--- OBJETIVO ---
Copia de nuevo los datos desde el principio hasta la línea que contiene "pyautogui.click(x=252, y=116)", incluida esa línea, cambiando "Format" por "Edit" sin tocar nada más.

--- DATOS EXTRAÍDOS ---
^^^^^^^^

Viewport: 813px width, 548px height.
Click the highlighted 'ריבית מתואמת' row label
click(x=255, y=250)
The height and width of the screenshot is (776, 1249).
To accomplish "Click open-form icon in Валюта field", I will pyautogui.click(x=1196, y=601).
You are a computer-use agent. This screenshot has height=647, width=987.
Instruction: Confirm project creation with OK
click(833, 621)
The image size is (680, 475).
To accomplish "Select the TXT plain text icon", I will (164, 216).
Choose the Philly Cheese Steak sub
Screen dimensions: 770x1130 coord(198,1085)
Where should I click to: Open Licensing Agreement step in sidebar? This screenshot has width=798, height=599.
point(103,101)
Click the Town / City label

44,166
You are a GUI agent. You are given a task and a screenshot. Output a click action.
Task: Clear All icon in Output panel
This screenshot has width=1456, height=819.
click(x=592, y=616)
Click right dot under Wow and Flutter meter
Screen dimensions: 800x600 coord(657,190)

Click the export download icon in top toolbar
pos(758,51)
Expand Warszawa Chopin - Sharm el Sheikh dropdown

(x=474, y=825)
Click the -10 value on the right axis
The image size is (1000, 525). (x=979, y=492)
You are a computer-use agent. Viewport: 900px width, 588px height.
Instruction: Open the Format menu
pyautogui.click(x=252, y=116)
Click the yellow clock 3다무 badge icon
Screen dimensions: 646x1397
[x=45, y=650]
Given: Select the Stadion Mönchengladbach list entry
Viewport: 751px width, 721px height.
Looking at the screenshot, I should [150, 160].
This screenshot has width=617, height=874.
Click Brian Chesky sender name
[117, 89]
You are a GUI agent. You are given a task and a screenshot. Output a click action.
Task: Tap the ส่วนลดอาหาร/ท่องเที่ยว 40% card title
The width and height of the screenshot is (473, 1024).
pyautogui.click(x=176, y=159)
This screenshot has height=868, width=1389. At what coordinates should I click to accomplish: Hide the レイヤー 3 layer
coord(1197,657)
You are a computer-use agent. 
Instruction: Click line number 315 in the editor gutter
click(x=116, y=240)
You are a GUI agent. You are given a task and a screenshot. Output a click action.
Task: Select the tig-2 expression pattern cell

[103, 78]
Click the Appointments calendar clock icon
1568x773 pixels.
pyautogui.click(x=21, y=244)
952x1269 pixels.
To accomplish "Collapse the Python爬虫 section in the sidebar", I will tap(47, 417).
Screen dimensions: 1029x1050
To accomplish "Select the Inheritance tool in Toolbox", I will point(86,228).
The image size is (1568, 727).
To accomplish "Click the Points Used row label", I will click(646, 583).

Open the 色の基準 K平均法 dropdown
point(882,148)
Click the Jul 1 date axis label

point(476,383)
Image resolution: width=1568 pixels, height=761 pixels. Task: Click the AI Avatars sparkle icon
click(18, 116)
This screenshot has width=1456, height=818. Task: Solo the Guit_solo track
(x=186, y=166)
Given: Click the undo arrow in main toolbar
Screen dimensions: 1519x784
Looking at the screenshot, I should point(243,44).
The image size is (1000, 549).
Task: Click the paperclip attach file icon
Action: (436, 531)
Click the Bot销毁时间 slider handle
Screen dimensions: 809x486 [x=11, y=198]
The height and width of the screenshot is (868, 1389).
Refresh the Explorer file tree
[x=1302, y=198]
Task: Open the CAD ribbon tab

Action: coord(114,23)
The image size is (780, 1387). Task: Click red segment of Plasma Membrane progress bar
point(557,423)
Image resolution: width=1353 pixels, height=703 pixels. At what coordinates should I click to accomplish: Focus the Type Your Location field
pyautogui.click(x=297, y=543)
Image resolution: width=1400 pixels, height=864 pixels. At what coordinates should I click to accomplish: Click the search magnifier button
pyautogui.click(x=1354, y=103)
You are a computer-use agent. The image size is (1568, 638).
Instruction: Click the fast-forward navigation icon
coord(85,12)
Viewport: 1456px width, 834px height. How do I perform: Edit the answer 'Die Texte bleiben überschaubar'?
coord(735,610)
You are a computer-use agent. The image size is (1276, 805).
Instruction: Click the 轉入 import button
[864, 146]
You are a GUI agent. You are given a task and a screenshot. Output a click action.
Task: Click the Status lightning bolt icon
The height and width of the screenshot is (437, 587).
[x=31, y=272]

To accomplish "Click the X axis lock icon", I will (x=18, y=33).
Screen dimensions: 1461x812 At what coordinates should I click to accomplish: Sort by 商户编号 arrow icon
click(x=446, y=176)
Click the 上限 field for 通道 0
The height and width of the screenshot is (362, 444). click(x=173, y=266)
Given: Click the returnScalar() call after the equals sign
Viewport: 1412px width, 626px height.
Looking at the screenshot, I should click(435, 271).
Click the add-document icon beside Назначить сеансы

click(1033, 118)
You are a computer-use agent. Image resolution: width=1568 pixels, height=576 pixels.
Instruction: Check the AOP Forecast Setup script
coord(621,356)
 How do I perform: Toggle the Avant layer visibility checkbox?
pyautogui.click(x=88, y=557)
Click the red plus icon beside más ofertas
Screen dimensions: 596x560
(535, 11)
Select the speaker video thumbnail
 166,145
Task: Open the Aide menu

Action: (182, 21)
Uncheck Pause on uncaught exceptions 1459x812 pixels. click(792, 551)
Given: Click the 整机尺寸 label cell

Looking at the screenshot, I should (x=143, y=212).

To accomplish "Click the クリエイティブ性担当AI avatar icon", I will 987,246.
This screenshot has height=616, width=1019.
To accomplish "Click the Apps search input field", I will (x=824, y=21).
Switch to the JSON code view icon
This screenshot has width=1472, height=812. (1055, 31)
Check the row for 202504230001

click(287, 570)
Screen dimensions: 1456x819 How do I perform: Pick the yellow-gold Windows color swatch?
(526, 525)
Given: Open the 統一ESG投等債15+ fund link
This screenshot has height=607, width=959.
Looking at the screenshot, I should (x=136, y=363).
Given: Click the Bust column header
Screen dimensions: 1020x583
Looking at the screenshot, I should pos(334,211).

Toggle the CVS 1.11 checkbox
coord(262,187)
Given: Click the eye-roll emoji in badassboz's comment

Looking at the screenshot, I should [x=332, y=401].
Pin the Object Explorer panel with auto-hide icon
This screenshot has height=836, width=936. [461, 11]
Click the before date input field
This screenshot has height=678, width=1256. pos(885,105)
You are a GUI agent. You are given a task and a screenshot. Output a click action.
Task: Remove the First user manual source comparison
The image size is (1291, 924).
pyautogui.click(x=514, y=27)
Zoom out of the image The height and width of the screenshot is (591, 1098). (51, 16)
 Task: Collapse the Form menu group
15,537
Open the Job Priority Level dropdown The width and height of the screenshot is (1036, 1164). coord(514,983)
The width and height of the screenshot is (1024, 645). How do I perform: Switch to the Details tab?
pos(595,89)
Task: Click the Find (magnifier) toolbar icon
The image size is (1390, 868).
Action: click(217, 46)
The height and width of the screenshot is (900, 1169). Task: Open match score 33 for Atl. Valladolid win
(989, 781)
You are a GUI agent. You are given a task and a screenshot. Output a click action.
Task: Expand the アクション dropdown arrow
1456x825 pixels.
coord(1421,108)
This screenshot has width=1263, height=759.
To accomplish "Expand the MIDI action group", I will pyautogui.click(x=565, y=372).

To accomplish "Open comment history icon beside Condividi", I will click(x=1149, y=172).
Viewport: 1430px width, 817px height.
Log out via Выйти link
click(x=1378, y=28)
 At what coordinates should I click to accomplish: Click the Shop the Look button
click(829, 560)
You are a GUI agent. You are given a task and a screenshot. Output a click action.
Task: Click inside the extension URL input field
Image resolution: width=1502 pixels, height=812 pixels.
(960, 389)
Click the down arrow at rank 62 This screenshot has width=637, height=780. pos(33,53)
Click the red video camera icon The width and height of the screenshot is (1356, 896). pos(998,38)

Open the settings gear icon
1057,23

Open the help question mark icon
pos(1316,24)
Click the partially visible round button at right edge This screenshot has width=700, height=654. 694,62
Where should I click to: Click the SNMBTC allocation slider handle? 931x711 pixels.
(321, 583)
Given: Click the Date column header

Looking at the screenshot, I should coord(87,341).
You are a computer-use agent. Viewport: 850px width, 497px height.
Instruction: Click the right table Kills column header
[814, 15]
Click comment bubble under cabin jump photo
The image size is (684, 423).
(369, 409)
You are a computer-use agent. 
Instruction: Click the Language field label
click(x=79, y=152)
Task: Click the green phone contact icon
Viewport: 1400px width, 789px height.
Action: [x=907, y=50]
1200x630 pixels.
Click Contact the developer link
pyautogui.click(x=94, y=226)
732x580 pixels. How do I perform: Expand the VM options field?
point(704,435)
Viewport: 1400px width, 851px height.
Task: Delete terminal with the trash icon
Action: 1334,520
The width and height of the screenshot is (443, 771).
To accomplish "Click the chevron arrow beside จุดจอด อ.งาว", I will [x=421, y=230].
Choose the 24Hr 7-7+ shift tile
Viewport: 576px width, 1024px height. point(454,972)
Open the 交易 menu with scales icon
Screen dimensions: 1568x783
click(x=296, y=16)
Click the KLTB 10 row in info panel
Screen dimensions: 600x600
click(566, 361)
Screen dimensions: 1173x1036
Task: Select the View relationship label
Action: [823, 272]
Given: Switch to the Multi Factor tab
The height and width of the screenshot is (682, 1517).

^^^^^^^^

--- RESULTADO ---
Viewport: 813px width, 548px height.
Click the highlighted 'ריבית מתואמת' row label
click(x=255, y=250)
The height and width of the screenshot is (776, 1249).
To accomplish "Click open-form icon in Валюта field", I will pyautogui.click(x=1196, y=601).
You are a computer-use agent. This screenshot has height=647, width=987.
Instruction: Confirm project creation with OK
click(833, 621)
The image size is (680, 475).
To accomplish "Select the TXT plain text icon", I will (164, 216).
Choose the Philly Cheese Steak sub
Screen dimensions: 770x1130 coord(198,1085)
Where should I click to: Open Licensing Agreement step in sidebar? This screenshot has width=798, height=599.
point(103,101)
Click the Town / City label

44,166
You are a GUI agent. You are given a task and a screenshot. Output a click action.
Task: Clear All icon in Output panel
This screenshot has width=1456, height=819.
click(x=592, y=616)
Click right dot under Wow and Flutter meter
Screen dimensions: 800x600 coord(657,190)

Click the export download icon in top toolbar
pos(758,51)
Expand Warszawa Chopin - Sharm el Sheikh dropdown

(x=474, y=825)
Click the -10 value on the right axis
The image size is (1000, 525). (x=979, y=492)
You are a computer-use agent. Viewport: 900px width, 588px height.
Instruction: Open the Edit menu
pyautogui.click(x=252, y=116)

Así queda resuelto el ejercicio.